Слабый свет зари падал через узкое окно на простую постель. Старая женщина тяжело опустилась на нее. Резной дубовый сундук и одна-две табуретки из неоструганных досок дополняли обстановку. Они сели напротив старой женщины, которая глядела на незнакомцев спокойно и как-то безучастно. Забельский сидел несколько позади Керстена.

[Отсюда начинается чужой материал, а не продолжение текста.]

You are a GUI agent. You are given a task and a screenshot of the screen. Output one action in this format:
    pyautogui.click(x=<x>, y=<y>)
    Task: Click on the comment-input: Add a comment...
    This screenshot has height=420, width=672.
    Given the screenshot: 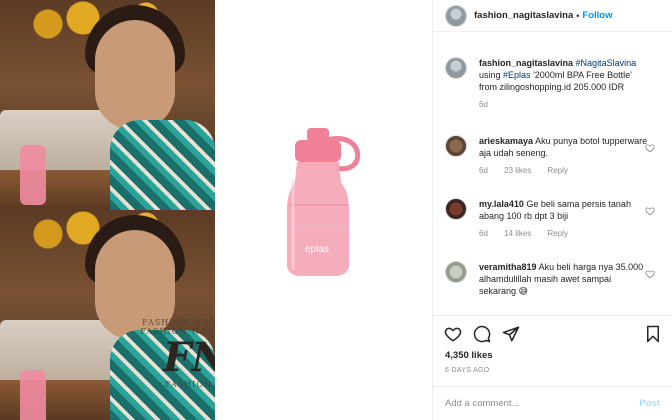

— Как вас зовут? — начал разговор Керстен. На что старая женщина пробормотала еле слышно: «golbia Matka»; при этом она растягивала носовое «е», а последующие слоги произносила почти невнятно.
Забельский перевел:
— «Мать голубей», — и добавил: — Так ее называют в Варшаве.
Керстен кивнул, словно удовлетворившись этим разъяснением. Ее настоящее имя не интересовало его. Он спросил, чем она занимается. Старуха ответила тотчас же решительным тоном:
— Я кормлю голубей.
Эту фразу она произнесла настолько внятно и быстро, что казалось, выучила ее раз и навсегда.
— А раньше?
Старая женщина с явной растерянностью повторила по-польски слово «раньше» и беспомощно посмотрела на Керстена. Ему стало не по себе.
«Видно, в мышлении старой женщины между сегодняшним днем и вчерашним воздвигнута стена», — решил Керстен. Он напряженно обдумывал, как бы пробудить в ней воспоминания о прошлом.
— Да, раньше, — подтвердил он и стал горячо убеждать старуху: — Припомните, пожалуйста. Вот сейчас вы кормите голубей. Сейчас! Старое Място снова отстроено, а раньше все было разрушено. Развалины, одни только развалины, развалины всюду… А до этого? Как вы жили, когда были молодой? Вы работали?
Забельский переводил. Он старался говорить так же убедительно, как Керстен; на мягком славянском языке, изобилующем гласными, слова звучали как заклинание.
Керстен внимательно наблюдал за лицом старухи, и, когда Забельский сказал: «…развалины, одни только развалины, развалины всюду…» — в старческих глазах ее, словно искра, затеплилось воспоминание. Но лишь Забельский перевел «…когда были молодой? Вы работали?» — искра погасла. Керстен понял, что задал сразу слишком много вопросов и сбил ее с толку. Он задумался и едва слышал, что переводил Забельский в ответ: «Да, она работала в одной из сберкасс, теперь получает пенсию…»
Не это хотел узнать Керстен.
— А позже? Позже? — снова стал он расспрашивать старуху. — Припоминаете? Началась ужасная война…
Она кивнула:
— Да, война.
Казалось, старая женщина лишь машинально повторяет эти слова. Сомнений быть не могло: определенный промежуток времени был вычеркнут из ее памяти, у нее изгладилось воспоминание о каком-то периоде жизни.
«Каким же образом пробудить в ней это воспоминание?» — размышлял Керстен.